I am aware that what I say has consequences, that some people see a big conflict of interest in both writing and reviewing, that I might be hurting myself or insulting others by continuing. This is why I stopped in the first place. But also, I do miss it and I do love it. I'm passionate about books - not just writing them, also talking about them. I like sharing my thoughts. This is something that I enjoy and while it's not the be-all, end-all of my life, it is something that brings me happiness. I've been worried about what if somebody doesn't like me because of my reviews? when the truth is that that might happen. There are plenty of reasons for someone not to like me. We all have someone who just rubs us the wrong way and really, what can you do?

(I know, I know, go on your merry way and keep your head down and keep your thoughts to yourself, duh.)

Really though, I miss the blog. I miss reviewing. I miss talking books. As so many others have pointed out, writing reviews and saying anything negative online is a calculated risk. I've said before that I don't think this blog will stop me from getting published, though I supposed it could stop me from signing with a specific agent or getting a certain author to blurb my books. There's a lot of ifs though, and when it comes down to it reviewing is something I really enjoy. I would choose my writing over it, but for right now... maybe I don't have to. I do have a tendency to over think things, overanalyze, be anxious when I shouldn't.

For now I'm kind of taking it day by day, but I have a few reviews written and scheduled, I have followers/readers that hopefully haven't jumped ship, and... I'm back.

Friday, March 4, 2011

What's the Point of Reviewing?

(Yeah, I know. But I thought this was relevant.)

A few comments on a few different blog posts during this whole mafia kerfuffle have called into question why an aspiring writer would even want to write reviews. Why, as someone who wants to be an author, would you spend your time reviewing books (time that could be spent writing your own stories), why would you be upset if someone tells you that you shouldn't be reviewing or sharing your opinion on the internet? Really, what's the big deal with giving it up and where's the merit in reviewing anyway?

Looking at books critically, thinking about the different aspects of a work and finding out why it did or didn't work for me has always helped with my own writing. When I conscientiously notice how vital and wonderfully-written the setting in Daisy Whitney's The Mockingbirds is, I can also look at how she did that and how I can do the same thing with my novel. It's been said that the only apprenticeship writers have is reading and I would argue that reviewing takes that one step further by looking more deeply at a book. It's like taking a book apart, looking at all the pieces, finding out what makes them fit together the way they do, and then trying to build your own book. For this analogy to work you really must imagine books as clocks.

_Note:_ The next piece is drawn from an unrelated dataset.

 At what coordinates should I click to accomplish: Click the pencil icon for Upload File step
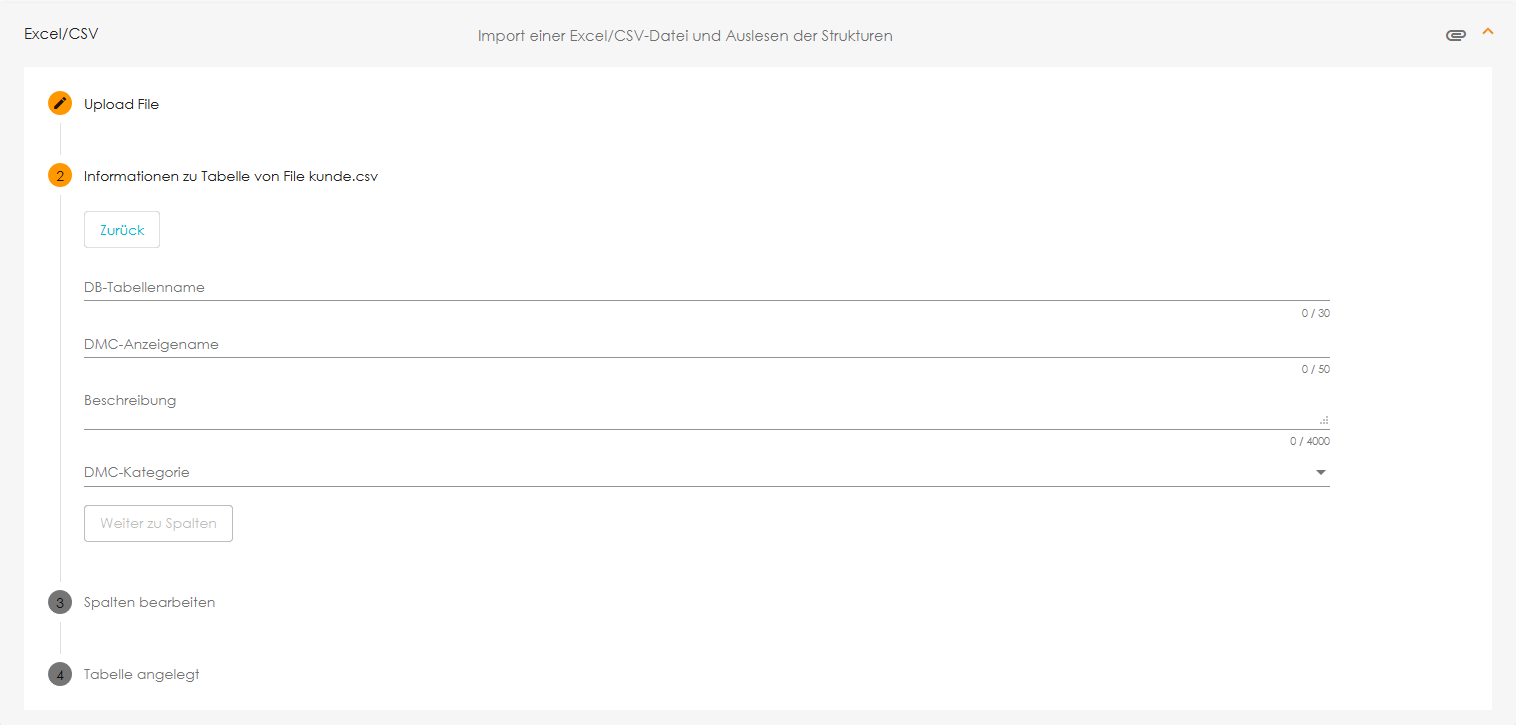point(60,103)
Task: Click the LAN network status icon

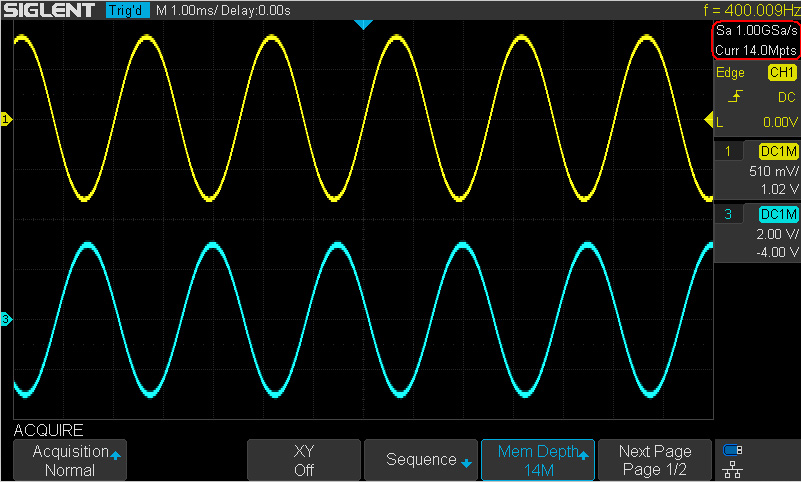Action: click(733, 469)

So yes, reviewing does take time that could be spent writing. However, that time could also be spent eating, watching television, going to the grocery store, doing laundry, or a hundred other things that don't help writing the way reviewing does.

I reviewed books because I love them. It's easy to ask why on earth I'd want to both write and review others' writing, but my love of books doesn't stop at writing them. I love reading them and I love talking about them - blogging and reviewing allowed me to do this. Though my friends and family read, almost nobody reads the same genre as I do and none of them can endlessly discuss books the way I love to. I don't have reader friends and it was nice to be a part of a community (YA bloggers) that are similarly passionate about books, about the YA genre, and like discussing the same things that I do. 

Blogging about books, either through reviews or discussion posts, is something that I loved. Giving up something that you love or being told that you should give up something that you love or that it conflicts with something else that you love -- that's hard. 

*I'm cross-posting this on my blog, & Story.